Regardless of your view on the necessity of mask wearing or lockdowns, the CDC should be releasing accurate information about the efficacy of treatments and prophylaxis, period. It is absolutely unacceptable to be lying to the public because it is politically convenient or because the government wants to steer the public in a certain direction. Whether masks fundamentally work or not has nothing to do with how many masks we happen to have at hand.
> Why should Governments force people into lockdown for a virus with a CFR of 0.26%
Do you have a source for that--not something like "The Dental Tribune," but a link to the CDC page, or scientific study. I haven't seen anything in studies below 0.4%. You're leaving out long term consequences in your calculation, which we're seeing but haven't quantified yet.
You're also leaving out the explosive speed of spread, which can overwhelm ICUs.

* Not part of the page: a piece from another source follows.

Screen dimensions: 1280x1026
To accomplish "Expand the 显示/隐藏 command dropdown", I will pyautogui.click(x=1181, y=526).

Mask wearing is cheap and easy and seems to be associated with a region bringing it under control, so perhaps you can make your case about lock down, but the "open up without masks" seems foolhardy given those other facts.
In a theoretical world this makes a ton of sense. In a world where people grow accustomed to life as usual, fail to make adjustments BEFORE flu season, and we end up with the virus having a kick-started boost to start flu season, we're heading full speed into a brick wall.
If we can slow down beforehand, yes, we probably make beneficial progress towards herd immunity (albeit minimal). But in a leadership vacuum with an election ahead, this doesn't look good to me.
Common sense dictates that the base belief should be “something that prevents my breath from going as far should be effective at reducing spread of an airborne illness.” The null hypothesis should be that masks help; alternatively, the prior should favor masks.
This is false by Fauci's own account (see below interview) in which he states mask wearing was discouraged in order to secure availability for health workers. This is no small distinction as it raises questions about the importance of public trust/credibility during a health crisis.